Posted by: Magnus | 30 June 2006 at 02:11 PM
Something needs to replace the methane that heats all those homes in North America, that's why I think biomethane makes some sense, I don't think we need to start making all our cars to run on methane since there's only going to be so much of it available when the fossil sources are depleted. The residential and commercial natural gas network is already well established and just needs a sustainable source.
Posted by: Erick | 30 June 2006 at 06:51 PM
Magnus:
You are talking about already digested sludge! Primary (settled) and secondary (aerobic activated sludge) do not give up their water content! Only after anaerobic digestion amount of sludge is reduced five times and it can be dewatered on belt press and alike enough to be further thermally dried and burned (very polluting and nitrogen-fertilizer-wasteful practice, BTW)

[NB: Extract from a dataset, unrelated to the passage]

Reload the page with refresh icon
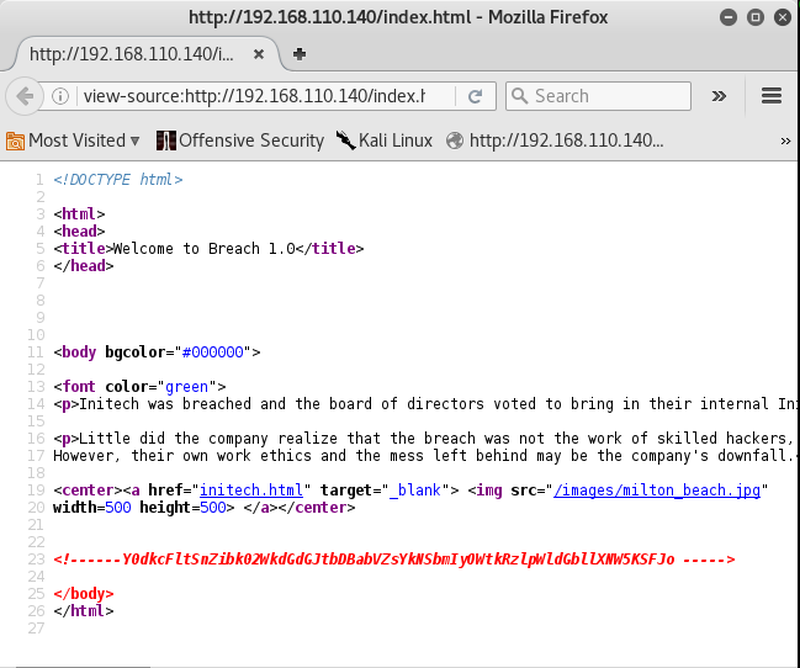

Posted by: Andrey | 30 June 2006 at 07:25 PM
Erick,
You have a good point. Biomethane eventually won't be sufficient to supply all of our household needs when fossil sources are depleted. That's why we will depend on solar or wind hydrogen to supplement our biomethane supply. Existing pipelines will need to be upgraded to carry H2 and methane mixture. Cars can run on H2 for local commute or short range, and for longer driving, fill it up with Hythane, which is a mixture of 20% H2 and 80% methane by volume. Most of the mileage will be for short-range daily commute where H2 will supply the bulk of our driving needs.
Posted by: Roger Pham | 30 June 2006 at 11:27 PM
It makes more sense to use methane (or its precursors) as the storage element of an AE scheme and rely on electric propulsion for every-day use. Hydrogen sounds nice, but the conversion losses and expense of high-efficiency converters like fuel cells make it far less useful than it looks.
I suspect that this is exactly why many people allied with the fossil-fuel industry are pushing hydrogen; it diverts mindshare and R&D from their real competition, which is Li-ion cells, zinc-air fuel cells and so forth.
Posted by: Engineer-Poet | 01 July 2006 at 07:13 AM
Engineer-Poet,
You haven't kept up with the latest in hydrogen development. We can expect one day that BEV and H2-ICE-electric hybrid will have the same solar to wheel energy efficiency. It will then be up to the battery manufacturers to come up with battery cheap enough and plentiful enough to power hundreds of millions of PHEV and capable of lasting for the life of the car. Still, a PHEV that can drive 50 miles for each charge will have a battery that can add several hundred pounds to the weight of the car, and thousands of dollars. In hot climate, battery life will shorten considerably, and in frigid climate, battery will not deliver sufficient charge nor power for driving.
In contrast, a ICE-electric hybrid designed to run on compresse biomethane with a 5000psi-tank for 360 miles can also be made to run on compressed hydrogen on the same tank at the same pressure for ~120 miles, WITHOUT the excess weight and WITHOUT the excess cost and WITHOUT THE EXTRA maintenance AND WITHOUT THE REPLACEMENT COST of a large battery pack sufficient for PHEV range of 50 miles. Processes are being developed to make hydrogen very efficiently and soon to be competitive with gasoline at current price.